- _What is being asked_:
Each entry must be restated word for word.

- _Given data_:
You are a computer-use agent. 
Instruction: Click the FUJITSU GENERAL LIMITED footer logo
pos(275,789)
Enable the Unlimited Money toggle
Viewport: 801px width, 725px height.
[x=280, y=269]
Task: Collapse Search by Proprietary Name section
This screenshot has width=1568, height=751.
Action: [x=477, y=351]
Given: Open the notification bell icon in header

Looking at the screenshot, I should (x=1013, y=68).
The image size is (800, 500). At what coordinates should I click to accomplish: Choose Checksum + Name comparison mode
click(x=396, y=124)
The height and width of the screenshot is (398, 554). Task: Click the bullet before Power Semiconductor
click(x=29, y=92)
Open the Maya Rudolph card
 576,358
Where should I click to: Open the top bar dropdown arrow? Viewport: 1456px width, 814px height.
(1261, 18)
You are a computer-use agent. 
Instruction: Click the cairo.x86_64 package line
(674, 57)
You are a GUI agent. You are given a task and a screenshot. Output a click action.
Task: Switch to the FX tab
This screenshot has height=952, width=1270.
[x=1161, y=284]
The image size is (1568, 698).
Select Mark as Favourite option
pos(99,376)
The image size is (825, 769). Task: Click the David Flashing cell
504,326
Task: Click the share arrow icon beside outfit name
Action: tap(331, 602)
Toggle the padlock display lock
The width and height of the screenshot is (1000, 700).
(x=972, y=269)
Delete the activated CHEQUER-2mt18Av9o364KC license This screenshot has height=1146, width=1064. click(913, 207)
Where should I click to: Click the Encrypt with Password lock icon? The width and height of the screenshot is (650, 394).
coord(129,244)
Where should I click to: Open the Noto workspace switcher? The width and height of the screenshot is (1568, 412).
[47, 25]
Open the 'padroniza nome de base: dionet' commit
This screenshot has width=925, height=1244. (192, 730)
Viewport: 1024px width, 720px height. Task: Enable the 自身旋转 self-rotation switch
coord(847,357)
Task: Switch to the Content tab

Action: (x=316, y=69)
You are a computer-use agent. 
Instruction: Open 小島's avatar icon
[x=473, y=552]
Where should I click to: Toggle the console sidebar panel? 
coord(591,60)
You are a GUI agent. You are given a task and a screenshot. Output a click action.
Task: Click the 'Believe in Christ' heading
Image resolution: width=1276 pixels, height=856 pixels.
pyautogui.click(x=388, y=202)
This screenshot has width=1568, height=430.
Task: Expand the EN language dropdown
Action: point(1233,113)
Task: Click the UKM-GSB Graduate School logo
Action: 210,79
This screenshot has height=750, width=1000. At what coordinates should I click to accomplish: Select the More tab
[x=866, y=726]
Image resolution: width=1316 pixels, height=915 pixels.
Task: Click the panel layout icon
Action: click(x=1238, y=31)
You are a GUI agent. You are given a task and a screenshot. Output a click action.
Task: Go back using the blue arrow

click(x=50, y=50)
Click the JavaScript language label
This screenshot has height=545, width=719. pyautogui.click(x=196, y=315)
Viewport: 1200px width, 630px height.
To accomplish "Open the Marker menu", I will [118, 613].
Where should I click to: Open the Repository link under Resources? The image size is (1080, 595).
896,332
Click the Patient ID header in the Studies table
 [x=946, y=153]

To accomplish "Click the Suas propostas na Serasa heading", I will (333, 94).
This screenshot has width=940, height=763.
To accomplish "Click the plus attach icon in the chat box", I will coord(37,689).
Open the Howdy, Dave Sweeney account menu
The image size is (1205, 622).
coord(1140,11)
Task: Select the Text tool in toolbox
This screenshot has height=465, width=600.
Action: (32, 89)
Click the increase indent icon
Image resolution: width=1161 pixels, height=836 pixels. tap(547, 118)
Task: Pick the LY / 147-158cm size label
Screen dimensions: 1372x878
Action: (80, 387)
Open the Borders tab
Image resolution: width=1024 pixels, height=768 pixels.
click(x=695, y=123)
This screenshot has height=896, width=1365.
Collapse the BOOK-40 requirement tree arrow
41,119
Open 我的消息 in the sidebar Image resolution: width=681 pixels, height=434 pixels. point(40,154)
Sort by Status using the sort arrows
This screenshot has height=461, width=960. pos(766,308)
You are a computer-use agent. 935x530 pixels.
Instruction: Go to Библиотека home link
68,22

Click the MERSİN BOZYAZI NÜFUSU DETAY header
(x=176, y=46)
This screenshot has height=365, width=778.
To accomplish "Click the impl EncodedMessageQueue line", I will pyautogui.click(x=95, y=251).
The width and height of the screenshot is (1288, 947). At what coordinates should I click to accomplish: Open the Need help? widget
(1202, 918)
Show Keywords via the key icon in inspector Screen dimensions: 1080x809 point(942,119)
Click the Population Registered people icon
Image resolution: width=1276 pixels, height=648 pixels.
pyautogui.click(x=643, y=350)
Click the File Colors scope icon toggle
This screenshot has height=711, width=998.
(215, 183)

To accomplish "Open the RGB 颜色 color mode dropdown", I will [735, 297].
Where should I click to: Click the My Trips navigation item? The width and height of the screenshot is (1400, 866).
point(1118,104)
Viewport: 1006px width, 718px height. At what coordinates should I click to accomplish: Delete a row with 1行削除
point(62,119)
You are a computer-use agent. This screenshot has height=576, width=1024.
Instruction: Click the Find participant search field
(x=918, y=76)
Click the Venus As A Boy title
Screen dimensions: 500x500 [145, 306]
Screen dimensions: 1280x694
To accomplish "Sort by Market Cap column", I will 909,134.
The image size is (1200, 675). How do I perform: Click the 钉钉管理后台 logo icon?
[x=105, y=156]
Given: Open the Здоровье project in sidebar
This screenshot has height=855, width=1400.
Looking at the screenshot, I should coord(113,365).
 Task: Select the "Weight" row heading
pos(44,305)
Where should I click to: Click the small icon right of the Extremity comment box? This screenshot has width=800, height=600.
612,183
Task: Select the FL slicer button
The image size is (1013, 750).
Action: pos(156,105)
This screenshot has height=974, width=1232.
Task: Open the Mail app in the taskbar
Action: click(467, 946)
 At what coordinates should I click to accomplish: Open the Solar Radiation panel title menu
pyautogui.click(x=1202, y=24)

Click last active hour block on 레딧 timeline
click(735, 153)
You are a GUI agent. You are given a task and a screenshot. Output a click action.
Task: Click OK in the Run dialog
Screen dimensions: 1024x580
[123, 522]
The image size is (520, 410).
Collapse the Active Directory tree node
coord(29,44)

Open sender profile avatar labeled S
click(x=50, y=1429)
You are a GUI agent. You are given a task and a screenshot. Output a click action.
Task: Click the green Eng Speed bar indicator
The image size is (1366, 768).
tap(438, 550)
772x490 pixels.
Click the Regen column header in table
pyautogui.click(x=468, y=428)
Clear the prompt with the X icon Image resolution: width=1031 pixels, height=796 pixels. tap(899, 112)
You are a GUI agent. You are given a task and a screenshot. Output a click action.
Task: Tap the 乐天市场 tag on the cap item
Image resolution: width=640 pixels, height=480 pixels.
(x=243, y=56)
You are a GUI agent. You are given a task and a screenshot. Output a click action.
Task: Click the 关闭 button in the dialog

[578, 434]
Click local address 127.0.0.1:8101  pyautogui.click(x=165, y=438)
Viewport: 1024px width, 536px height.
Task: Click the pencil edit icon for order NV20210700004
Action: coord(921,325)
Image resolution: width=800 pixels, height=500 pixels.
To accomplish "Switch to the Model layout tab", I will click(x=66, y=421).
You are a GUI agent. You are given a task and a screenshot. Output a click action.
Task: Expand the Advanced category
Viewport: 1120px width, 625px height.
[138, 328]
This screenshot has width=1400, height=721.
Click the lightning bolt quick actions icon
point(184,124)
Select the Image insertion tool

- _Reply_:
You are a computer-use agent. 
Instruction: Click the FUJITSU GENERAL LIMITED footer logo
pos(275,789)
Enable the Unlimited Money toggle
Viewport: 801px width, 725px height.
[x=280, y=269]
Task: Collapse Search by Proprietary Name section
This screenshot has width=1568, height=751.
Action: [x=477, y=351]
Given: Open the notification bell icon in header

Looking at the screenshot, I should (x=1013, y=68).
The image size is (800, 500). At what coordinates should I click to accomplish: Choose Checksum + Name comparison mode
click(x=396, y=124)
The height and width of the screenshot is (398, 554). Task: Click the bullet before Power Semiconductor
click(x=29, y=92)
Open the Maya Rudolph card
 576,358
Where should I click to: Open the top bar dropdown arrow? Viewport: 1456px width, 814px height.
(1261, 18)
You are a computer-use agent. 
Instruction: Click the cairo.x86_64 package line
(674, 57)
You are a GUI agent. You are given a task and a screenshot. Output a click action.
Task: Switch to the FX tab
This screenshot has height=952, width=1270.
[x=1161, y=284]
The image size is (1568, 698).
Select Mark as Favourite option
pos(99,376)
The image size is (825, 769). Task: Click the David Flashing cell
504,326
Task: Click the share arrow icon beside outfit name
Action: tap(331, 602)
Toggle the padlock display lock
The width and height of the screenshot is (1000, 700).
(x=972, y=269)
Delete the activated CHEQUER-2mt18Av9o364KC license This screenshot has height=1146, width=1064. click(913, 207)
Where should I click to: Click the Encrypt with Password lock icon? The width and height of the screenshot is (650, 394).
coord(129,244)
Where should I click to: Open the Noto workspace switcher? The width and height of the screenshot is (1568, 412).
[47, 25]
Open the 'padroniza nome de base: dionet' commit
This screenshot has width=925, height=1244. (192, 730)
Viewport: 1024px width, 720px height. Task: Enable the 自身旋转 self-rotation switch
coord(847,357)
Task: Switch to the Content tab

Action: (x=316, y=69)
You are a computer-use agent. 
Instruction: Open 小島's avatar icon
[x=473, y=552]
Where should I click to: Toggle the console sidebar panel? 
coord(591,60)
You are a GUI agent. You are given a task and a screenshot. Output a click action.
Task: Click the 'Believe in Christ' heading
Image resolution: width=1276 pixels, height=856 pixels.
pyautogui.click(x=388, y=202)
This screenshot has width=1568, height=430.
Task: Expand the EN language dropdown
Action: point(1233,113)
Task: Click the UKM-GSB Graduate School logo
Action: 210,79
This screenshot has height=750, width=1000. At what coordinates should I click to accomplish: Select the More tab
[x=866, y=726]
Image resolution: width=1316 pixels, height=915 pixels.
Task: Click the panel layout icon
Action: click(x=1238, y=31)
You are a GUI agent. You are given a task and a screenshot. Output a click action.
Task: Go back using the blue arrow

click(x=50, y=50)
Click the JavaScript language label
This screenshot has height=545, width=719. pyautogui.click(x=196, y=315)
Viewport: 1200px width, 630px height.
To accomplish "Open the Marker menu", I will [118, 613].
Where should I click to: Open the Repository link under Resources? The image size is (1080, 595).
896,332
Click the Patient ID header in the Studies table
 [x=946, y=153]

To accomplish "Click the Suas propostas na Serasa heading", I will (333, 94).
This screenshot has width=940, height=763.
To accomplish "Click the plus attach icon in the chat box", I will coord(37,689).
Open the Howdy, Dave Sweeney account menu
The image size is (1205, 622).
coord(1140,11)
Task: Select the Text tool in toolbox
This screenshot has height=465, width=600.
Action: (32, 89)
Click the increase indent icon
Image resolution: width=1161 pixels, height=836 pixels. tap(547, 118)
Task: Pick the LY / 147-158cm size label
Screen dimensions: 1372x878
Action: (80, 387)
Open the Borders tab
Image resolution: width=1024 pixels, height=768 pixels.
click(x=695, y=123)
This screenshot has height=896, width=1365.
Collapse the BOOK-40 requirement tree arrow
41,119
Open 我的消息 in the sidebar Image resolution: width=681 pixels, height=434 pixels. point(40,154)
Sort by Status using the sort arrows
This screenshot has height=461, width=960. pos(766,308)
You are a computer-use agent. 935x530 pixels.
Instruction: Go to Библиотека home link
68,22

Click the MERSİN BOZYAZI NÜFUSU DETAY header
(x=176, y=46)
This screenshot has height=365, width=778.
To accomplish "Click the impl EncodedMessageQueue line", I will pyautogui.click(x=95, y=251).
The width and height of the screenshot is (1288, 947). At what coordinates should I click to accomplish: Open the Need help? widget
(1202, 918)
Show Keywords via the key icon in inspector Screen dimensions: 1080x809 point(942,119)
Click the Population Registered people icon
Image resolution: width=1276 pixels, height=648 pixels.
pyautogui.click(x=643, y=350)
Click the File Colors scope icon toggle
This screenshot has height=711, width=998.
(215, 183)

To accomplish "Open the RGB 颜色 color mode dropdown", I will [735, 297].
Where should I click to: Click the My Trips navigation item? The width and height of the screenshot is (1400, 866).
point(1118,104)
Viewport: 1006px width, 718px height. At what coordinates should I click to accomplish: Delete a row with 1行削除
point(62,119)
You are a computer-use agent. This screenshot has height=576, width=1024.
Instruction: Click the Find participant search field
(x=918, y=76)
Click the Venus As A Boy title
Screen dimensions: 500x500 [145, 306]
Screen dimensions: 1280x694
To accomplish "Sort by Market Cap column", I will 909,134.
The image size is (1200, 675). How do I perform: Click the 钉钉管理后台 logo icon?
[x=105, y=156]
Given: Open the Здоровье project in sidebar
This screenshot has height=855, width=1400.
Looking at the screenshot, I should coord(113,365).
 Task: Select the "Weight" row heading
pos(44,305)
Where should I click to: Click the small icon right of the Extremity comment box? This screenshot has width=800, height=600.
612,183
Task: Select the FL slicer button
The image size is (1013, 750).
Action: pos(156,105)
This screenshot has height=974, width=1232.
Task: Open the Mail app in the taskbar
Action: click(467, 946)
 At what coordinates should I click to accomplish: Open the Solar Radiation panel title menu
pyautogui.click(x=1202, y=24)

Click last active hour block on 레딧 timeline
click(735, 153)
You are a GUI agent. You are given a task and a screenshot. Output a click action.
Task: Click OK in the Run dialog
Screen dimensions: 1024x580
[123, 522]
The image size is (520, 410).
Collapse the Active Directory tree node
coord(29,44)

Open sender profile avatar labeled S
click(x=50, y=1429)
You are a GUI agent. You are given a task and a screenshot. Output a click action.
Task: Click the green Eng Speed bar indicator
The image size is (1366, 768).
tap(438, 550)
772x490 pixels.
Click the Regen column header in table
pyautogui.click(x=468, y=428)
Clear the prompt with the X icon Image resolution: width=1031 pixels, height=796 pixels. tap(899, 112)
You are a GUI agent. You are given a task and a screenshot. Output a click action.
Task: Tap the 乐天市场 tag on the cap item
Image resolution: width=640 pixels, height=480 pixels.
(x=243, y=56)
You are a GUI agent. You are given a task and a screenshot. Output a click action.
Task: Click the 关闭 button in the dialog

[578, 434]
Click local address 127.0.0.1:8101  pyautogui.click(x=165, y=438)
Viewport: 1024px width, 536px height.
Task: Click the pencil edit icon for order NV20210700004
Action: coord(921,325)
Image resolution: width=800 pixels, height=500 pixels.
To accomplish "Switch to the Model layout tab", I will click(x=66, y=421).
You are a GUI agent. You are given a task and a screenshot. Output a click action.
Task: Expand the Advanced category
Viewport: 1120px width, 625px height.
[138, 328]
This screenshot has width=1400, height=721.
Click the lightning bolt quick actions icon
point(184,124)
Select the Image insertion tool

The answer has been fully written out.